Compare that to a man who has done six weeks of extended-exhale breathing practice, daily. His vagal tone is genuinely higher. His sympathetic nervous system doesn't activate as intensely at baseline. He doesn't need to apply a technique during sex to be less reactive, because his nervous system has literally become less reactive. That's a different kind of change.
Or consider someone who has spent weeks on pelvic floor release and retraining. The muscles that were chronically tight are no longer chronically tight. The hair-trigger contractile state that was contributing to his PE is gone because the underlying muscular dysfunction has been addressed. Again: nothing to apply in the moment, because the mechanism has changed.
Stop-start can be a component of a protocol. It's not a protocol by itself.
What the Research Actually Shows
The 2025 EAU guidelines on male sexual health acknowledge behavioral therapies as effective but note that evidence quality varies significantly and that combination approaches (behavioral plus pharmacological or behavioral integrated with partner-based sex therapy) consistently outperform single-modality approaches. The standalone squeeze or stop-start data is thinner than people assume.
A 2025 bibliometric analysis of PE research from 2004 to 2023 found that psychobehavioral and combination approaches are increasingly studied precisely because purely behavioral or purely pharmacological management has ceiling effects. Both alone leave something significant on the table.
What works better is multimodal treatment that addresses the actual mechanisms at play for a specific person. That requires knowing which mechanisms are at play, which requires assessment, not assumption.
The Compliance Problem
Even if stop-start were fully effective as a standalone method, it has a fundamental usability problem: it requires your partner's participation, patience, and willingness to repeatedly interrupt sex at high-arousal moments. Most partners will cooperate for a period. Over weeks and months, it's a significant ask. It reorients sex around managing PE rather than experiencing intimacy, which is not a relationship dynamic most couples want to sustain indefinitely.

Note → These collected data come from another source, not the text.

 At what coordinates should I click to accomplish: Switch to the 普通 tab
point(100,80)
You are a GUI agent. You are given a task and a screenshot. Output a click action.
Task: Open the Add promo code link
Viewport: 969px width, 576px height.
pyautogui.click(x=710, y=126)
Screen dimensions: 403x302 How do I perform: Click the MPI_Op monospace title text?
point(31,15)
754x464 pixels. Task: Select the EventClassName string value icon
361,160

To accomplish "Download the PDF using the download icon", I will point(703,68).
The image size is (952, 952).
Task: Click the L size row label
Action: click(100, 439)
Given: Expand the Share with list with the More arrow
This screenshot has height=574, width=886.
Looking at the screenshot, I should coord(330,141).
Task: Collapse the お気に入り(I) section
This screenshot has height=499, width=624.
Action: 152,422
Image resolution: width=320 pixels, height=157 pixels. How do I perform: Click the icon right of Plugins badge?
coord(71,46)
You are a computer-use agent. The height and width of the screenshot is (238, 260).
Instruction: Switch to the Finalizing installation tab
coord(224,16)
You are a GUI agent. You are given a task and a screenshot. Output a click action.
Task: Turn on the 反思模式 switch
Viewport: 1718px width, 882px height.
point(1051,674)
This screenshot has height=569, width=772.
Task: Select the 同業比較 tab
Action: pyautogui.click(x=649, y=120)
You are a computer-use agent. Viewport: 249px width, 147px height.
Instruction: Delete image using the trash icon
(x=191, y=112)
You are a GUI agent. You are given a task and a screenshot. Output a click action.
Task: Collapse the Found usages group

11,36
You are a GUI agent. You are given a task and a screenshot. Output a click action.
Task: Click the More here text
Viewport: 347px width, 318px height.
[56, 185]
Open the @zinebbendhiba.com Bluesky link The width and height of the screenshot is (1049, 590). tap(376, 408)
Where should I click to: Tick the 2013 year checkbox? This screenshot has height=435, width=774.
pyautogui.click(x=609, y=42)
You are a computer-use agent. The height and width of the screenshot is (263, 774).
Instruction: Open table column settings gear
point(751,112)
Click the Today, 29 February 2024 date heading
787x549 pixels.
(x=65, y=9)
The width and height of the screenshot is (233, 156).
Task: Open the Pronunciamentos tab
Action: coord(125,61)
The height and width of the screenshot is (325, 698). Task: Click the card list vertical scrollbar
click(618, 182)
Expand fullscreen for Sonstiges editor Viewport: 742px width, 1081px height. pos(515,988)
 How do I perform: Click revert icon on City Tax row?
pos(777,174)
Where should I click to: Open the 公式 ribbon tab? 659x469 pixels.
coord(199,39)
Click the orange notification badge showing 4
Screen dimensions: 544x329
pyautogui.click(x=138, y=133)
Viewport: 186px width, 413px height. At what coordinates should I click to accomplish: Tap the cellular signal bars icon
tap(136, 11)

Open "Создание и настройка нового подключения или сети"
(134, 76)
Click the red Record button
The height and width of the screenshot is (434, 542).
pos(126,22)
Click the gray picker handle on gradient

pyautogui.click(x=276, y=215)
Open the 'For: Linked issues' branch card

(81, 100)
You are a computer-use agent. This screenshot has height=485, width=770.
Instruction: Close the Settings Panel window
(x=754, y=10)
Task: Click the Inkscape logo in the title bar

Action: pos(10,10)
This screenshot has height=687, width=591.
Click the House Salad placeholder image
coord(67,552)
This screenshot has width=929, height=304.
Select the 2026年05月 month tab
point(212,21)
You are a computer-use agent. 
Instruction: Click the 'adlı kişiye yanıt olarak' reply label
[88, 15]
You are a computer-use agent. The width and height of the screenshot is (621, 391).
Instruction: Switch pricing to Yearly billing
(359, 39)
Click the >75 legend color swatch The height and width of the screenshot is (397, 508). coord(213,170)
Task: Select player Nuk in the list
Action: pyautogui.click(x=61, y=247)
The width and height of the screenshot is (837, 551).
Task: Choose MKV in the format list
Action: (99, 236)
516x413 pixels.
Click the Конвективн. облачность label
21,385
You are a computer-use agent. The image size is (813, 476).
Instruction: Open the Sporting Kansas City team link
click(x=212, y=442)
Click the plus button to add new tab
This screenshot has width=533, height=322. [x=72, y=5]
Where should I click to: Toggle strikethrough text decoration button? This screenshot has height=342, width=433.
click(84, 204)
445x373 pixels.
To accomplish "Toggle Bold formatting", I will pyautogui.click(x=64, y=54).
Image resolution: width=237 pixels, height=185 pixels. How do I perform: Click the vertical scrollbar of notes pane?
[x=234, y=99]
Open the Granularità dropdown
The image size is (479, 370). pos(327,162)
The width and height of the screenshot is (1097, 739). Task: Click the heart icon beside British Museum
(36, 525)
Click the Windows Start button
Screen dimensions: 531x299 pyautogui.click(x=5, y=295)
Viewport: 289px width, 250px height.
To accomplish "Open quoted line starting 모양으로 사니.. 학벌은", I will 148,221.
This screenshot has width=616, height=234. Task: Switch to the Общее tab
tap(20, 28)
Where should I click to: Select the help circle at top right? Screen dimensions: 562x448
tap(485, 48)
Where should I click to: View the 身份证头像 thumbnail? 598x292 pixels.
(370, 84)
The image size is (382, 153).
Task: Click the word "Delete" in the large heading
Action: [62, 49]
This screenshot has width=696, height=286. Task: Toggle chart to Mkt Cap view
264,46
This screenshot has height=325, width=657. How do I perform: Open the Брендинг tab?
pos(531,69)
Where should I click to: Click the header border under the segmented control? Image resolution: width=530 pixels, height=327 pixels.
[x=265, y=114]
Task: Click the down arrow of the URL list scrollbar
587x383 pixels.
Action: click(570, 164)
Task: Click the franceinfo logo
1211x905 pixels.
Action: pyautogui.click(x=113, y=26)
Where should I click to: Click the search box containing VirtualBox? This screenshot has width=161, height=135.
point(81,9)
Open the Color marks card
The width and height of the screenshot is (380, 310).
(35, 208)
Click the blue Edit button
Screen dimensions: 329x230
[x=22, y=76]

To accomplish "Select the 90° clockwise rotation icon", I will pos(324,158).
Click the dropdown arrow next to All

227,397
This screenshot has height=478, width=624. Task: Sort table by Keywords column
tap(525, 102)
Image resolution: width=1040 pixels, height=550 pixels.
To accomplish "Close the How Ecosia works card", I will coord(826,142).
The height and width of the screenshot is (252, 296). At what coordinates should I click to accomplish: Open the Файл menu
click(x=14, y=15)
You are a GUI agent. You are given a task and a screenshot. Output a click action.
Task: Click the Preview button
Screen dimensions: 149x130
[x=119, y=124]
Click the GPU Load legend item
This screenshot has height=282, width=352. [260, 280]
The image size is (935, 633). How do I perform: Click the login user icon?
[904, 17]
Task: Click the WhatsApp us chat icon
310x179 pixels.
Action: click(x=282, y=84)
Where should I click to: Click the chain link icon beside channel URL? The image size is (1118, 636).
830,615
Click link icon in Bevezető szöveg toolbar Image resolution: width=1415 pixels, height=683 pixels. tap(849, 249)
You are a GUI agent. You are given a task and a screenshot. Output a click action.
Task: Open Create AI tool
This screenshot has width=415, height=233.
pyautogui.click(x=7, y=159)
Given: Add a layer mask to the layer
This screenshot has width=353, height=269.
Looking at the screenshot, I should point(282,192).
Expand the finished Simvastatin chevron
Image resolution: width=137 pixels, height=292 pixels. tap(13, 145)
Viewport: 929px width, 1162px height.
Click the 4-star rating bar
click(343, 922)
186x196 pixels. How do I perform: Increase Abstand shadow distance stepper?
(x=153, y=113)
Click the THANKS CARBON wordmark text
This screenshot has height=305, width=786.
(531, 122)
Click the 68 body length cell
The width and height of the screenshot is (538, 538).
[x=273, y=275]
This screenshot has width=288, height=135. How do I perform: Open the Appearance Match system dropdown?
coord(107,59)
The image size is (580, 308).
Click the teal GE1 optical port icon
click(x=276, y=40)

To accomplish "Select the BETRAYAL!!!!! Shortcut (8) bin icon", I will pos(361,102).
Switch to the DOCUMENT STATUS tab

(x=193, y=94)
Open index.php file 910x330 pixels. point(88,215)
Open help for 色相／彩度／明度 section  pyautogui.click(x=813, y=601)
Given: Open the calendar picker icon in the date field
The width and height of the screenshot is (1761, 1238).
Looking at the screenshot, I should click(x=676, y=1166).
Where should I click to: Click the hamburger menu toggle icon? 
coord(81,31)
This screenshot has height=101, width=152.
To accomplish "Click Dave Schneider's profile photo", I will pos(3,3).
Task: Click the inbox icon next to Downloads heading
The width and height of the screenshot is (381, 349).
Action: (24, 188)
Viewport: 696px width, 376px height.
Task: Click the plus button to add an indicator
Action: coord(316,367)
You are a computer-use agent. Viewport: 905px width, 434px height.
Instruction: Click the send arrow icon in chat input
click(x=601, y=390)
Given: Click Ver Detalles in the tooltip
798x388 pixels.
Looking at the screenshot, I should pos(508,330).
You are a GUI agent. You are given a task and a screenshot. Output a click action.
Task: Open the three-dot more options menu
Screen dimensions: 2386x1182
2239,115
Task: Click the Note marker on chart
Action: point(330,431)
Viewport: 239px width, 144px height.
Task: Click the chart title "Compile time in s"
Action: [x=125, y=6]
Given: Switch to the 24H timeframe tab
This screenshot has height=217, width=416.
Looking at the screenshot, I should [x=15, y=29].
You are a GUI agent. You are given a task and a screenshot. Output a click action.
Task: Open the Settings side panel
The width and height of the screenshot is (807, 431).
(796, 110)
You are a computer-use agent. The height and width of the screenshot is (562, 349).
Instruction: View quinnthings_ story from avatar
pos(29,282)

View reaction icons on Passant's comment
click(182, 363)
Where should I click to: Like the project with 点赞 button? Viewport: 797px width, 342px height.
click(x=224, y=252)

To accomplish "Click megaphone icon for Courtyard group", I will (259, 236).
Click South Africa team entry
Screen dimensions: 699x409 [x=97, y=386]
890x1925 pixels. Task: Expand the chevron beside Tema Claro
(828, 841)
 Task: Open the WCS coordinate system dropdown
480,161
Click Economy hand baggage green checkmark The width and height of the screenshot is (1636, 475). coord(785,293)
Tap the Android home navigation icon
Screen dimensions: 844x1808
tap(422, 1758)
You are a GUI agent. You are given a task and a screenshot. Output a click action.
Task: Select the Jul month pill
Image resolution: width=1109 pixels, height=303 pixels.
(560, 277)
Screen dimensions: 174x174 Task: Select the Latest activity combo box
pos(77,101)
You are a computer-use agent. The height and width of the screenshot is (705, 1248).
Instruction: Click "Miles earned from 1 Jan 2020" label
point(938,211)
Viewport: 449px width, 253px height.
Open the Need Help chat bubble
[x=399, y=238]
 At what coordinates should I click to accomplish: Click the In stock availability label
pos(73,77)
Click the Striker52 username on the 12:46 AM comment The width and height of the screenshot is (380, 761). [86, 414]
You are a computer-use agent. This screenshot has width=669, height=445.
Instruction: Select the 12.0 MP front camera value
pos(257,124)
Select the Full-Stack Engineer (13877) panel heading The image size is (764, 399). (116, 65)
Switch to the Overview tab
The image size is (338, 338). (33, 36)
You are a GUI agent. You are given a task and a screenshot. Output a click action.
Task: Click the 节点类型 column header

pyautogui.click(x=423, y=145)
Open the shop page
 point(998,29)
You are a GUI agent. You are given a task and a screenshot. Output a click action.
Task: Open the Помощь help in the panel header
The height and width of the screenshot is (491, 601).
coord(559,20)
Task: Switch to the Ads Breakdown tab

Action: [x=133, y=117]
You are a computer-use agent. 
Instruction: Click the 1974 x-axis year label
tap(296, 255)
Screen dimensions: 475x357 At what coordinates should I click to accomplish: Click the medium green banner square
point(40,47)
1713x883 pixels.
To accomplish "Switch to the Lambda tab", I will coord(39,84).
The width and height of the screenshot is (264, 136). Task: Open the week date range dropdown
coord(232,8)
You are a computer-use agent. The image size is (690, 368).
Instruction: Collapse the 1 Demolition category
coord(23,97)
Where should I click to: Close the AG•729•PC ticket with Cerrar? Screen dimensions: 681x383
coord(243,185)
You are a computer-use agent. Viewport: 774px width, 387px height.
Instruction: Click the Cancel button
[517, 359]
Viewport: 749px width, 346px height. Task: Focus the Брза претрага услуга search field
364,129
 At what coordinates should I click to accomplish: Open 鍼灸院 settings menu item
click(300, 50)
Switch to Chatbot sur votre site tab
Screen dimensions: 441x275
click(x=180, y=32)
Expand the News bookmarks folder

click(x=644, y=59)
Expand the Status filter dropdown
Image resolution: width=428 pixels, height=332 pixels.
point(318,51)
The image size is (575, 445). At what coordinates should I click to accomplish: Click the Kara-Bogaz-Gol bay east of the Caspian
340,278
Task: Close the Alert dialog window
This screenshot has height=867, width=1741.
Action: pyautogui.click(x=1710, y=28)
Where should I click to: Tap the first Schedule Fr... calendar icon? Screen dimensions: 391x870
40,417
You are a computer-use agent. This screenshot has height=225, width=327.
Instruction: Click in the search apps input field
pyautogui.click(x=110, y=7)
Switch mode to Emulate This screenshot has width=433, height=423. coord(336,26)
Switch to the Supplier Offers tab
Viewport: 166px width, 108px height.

The partner problem isn't incidental. It's one reason so many men who try stop-start with a partner do it for a few weeks and then quietly stop. The technique is working against the spontaneity and presence that make sex good in the first place.
Solo practice using stop-start principles (which is essentially structured edging) has better compliance because it doesn't require coordination with another person. Solo practice also has the advantage of consistency: you can do it every day if the protocol calls for it, which is what builds the neurological adaptation.
What a Proper Protocol Looks Like Instead
An effective protocol for PE starts with figuring out which mechanisms are actually at play. Nervous system hyperreactivity. Pelvic floor dysfunction. Poor arousal awareness. Conditioned fast-finish patterns. Psychological load. Usually some combination.
For nervous system hyperreactivity: breathing practice, vagal tone training, and structured edging that specifically exposes the nervous system to high-arousal states in a calm, deliberate context. For pelvic floor dysfunction: assessment of whether the issue is hypertonicity or weakness, then targeted release or strengthening accordingly. For conditioned patterns and arousal awareness: edging protocols built around developing internal state monitoring, not just threshold identification.
The stop-start instinct is in there. But it's embedded in something bigger, with a purpose beyond "stop when you're close." The purpose is progressive desensitization of the ejaculatory reflex, development of interoceptive awareness, and genuine nervous system adaptation.
Control: Last Longer builds that full protocol after identifying which factors apply to you. The result isn't a technique you remember to use. It's a different underlying baseline that makes the technique unnecessary.
That's the distinction worth holding onto. Techniques manage PE. Protocols resolve it.